Cette diversité se retrouve également en filigrane dans les modèles économiques des acteurs de tout taille, que ce soit à travers le financement par les collectivités des opérations de collecte, de valorisation, de recyclage, aussi bien qu’à travers les dispositifs publics d’emplois aidés, qui autorisent l’équilibre économique de filières très consommatrices de ressources comme les filières de déconditionnement.

En retours, les grands acteurs industriels (Véolia, Suez, Derichbourg, ou l’acteur public Syctom pour l’île de France…) investissent des moyens importants dans des centres industriels de pointe qui « mettent à jour » de nouveaux débouchés de recyclage et valorisation, par exemple sur les mélanges de plastique (par exemple depuis le 1er janvier 2019 à Paris, les consignes de tri pour le recyclage des emballages ont été considérablement élargies grâce à l’amélioration d’usines de tri telles que celle-ci.

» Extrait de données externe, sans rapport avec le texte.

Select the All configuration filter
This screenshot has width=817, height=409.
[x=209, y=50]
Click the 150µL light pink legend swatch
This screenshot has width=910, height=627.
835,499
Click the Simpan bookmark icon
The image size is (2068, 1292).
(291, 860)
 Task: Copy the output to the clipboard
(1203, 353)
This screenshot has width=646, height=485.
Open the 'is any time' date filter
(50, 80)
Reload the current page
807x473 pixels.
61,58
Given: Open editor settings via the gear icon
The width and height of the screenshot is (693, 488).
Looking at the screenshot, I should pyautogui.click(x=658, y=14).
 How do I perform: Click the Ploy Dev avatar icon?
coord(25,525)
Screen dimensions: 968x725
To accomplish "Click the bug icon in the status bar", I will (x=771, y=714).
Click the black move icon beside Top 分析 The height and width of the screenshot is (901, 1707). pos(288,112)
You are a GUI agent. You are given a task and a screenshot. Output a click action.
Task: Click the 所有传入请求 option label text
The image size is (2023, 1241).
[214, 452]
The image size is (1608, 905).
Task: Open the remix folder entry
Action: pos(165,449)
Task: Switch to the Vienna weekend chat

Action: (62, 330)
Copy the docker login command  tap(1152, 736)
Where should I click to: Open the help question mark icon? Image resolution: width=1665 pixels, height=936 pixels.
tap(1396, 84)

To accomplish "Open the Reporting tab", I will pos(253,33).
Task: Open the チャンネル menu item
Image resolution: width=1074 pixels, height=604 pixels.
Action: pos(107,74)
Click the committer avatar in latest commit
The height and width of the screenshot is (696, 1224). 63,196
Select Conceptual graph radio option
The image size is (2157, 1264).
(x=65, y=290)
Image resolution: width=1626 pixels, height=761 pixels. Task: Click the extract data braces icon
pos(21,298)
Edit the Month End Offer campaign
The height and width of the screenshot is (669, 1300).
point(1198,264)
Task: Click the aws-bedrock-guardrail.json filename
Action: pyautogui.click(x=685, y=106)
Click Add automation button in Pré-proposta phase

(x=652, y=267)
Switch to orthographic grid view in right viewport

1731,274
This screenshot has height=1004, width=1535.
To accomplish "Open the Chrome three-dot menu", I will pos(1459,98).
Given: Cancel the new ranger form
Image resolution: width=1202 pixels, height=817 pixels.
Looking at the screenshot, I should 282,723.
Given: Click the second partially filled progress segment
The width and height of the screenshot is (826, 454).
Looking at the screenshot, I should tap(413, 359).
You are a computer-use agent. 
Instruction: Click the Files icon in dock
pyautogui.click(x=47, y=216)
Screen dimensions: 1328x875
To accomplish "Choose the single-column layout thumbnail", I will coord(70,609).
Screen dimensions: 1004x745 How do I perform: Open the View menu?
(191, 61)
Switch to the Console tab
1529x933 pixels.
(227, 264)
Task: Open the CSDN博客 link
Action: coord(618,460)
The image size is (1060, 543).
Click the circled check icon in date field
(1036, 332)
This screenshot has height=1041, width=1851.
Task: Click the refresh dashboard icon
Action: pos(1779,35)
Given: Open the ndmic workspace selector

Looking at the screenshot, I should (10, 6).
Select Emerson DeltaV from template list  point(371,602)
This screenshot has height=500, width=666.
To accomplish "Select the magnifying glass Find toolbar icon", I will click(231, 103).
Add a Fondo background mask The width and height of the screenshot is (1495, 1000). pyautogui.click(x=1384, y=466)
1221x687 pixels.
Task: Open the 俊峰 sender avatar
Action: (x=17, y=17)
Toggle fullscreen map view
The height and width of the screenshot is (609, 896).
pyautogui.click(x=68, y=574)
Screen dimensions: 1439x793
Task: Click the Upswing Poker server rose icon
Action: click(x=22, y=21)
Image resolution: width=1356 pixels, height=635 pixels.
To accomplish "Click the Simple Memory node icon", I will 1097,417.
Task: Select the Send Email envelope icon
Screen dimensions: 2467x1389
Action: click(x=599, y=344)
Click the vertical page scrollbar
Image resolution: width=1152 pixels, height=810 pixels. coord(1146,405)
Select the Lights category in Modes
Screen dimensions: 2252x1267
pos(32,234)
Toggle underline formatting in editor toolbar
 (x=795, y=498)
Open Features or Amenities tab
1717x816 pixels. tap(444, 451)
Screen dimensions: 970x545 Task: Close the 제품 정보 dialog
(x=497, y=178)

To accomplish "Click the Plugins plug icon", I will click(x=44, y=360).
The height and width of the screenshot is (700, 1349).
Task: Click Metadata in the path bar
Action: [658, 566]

Dans cet univers économique quelque peu spécifique, les startups ont plus que jamais un rôle de créativité important à jouer ; créativité dans les produits et services, créativité des procédés pour contourner des besoins d’investissement trop lourds, créativité des modèles économiques, etc.

L’économie circulaire est plus que jamais au cœur des préoccupations de nombreux acteurs très divers : publics ou privés, ménages ou acteurs économiques. Elle évolue à la frontière de l’économie sociale et solidaire, avec qui elle partage de nombreux principes ; il est important de souligner toutefois que par bien des aspects également l’économie circulaire se compare sans complexe à l’économie traditionnelle.

La plupart des leviers de cette économie jouent favorablement sur la relocalisation de la valeur ajoutée sur le territoire national (c.f. activité de tri, réparation, réemploi, dé- et reconditionnement) : en cela l’économie circulaire peut être vue comme un vecteur de pérennité majeur pour l’économie Française dans les décennies à venir.

Dans un environnement économique très divers, les startups ont un vrai rôle à jouer par l’apport d’une créativité multiforme (notamment sur les modèles économiques), ainsi que sur l’opération d’activités de réparation / réemploi / partage à toutes les échelles de l’économie. On note que les startups sont en général très réactives à l’apparition de nouvelles contraintes réglementaires (ex. : interdiction future des polystyrènes et certains plastiques), mais peuvent également être freinées juridiquement dans l’exploration de nouveaux débouchés (ex. : technologie de déshydratation des bio-déchets dont le produit est toujours considéré – à titre conservatoire – comme un déchet).

Parmi les grands chantiers, les bio-déchets restent une filière sous-exploitée en France, en comparaison de matériaux tels que le carton, le verre, le métal, ou même le plastique ; cela représente un important filon de développement, aussi bien qu’un enjeu de développement durable.

Et en ces périodes de vœux et de bonnes résolutions : une initiative comme le challenge “Riendeneuf” lancé par l’ONG Zero Waste permettront de commencer (ou continuer) de mettre en application une large palette des leviers exposés ci-dessus.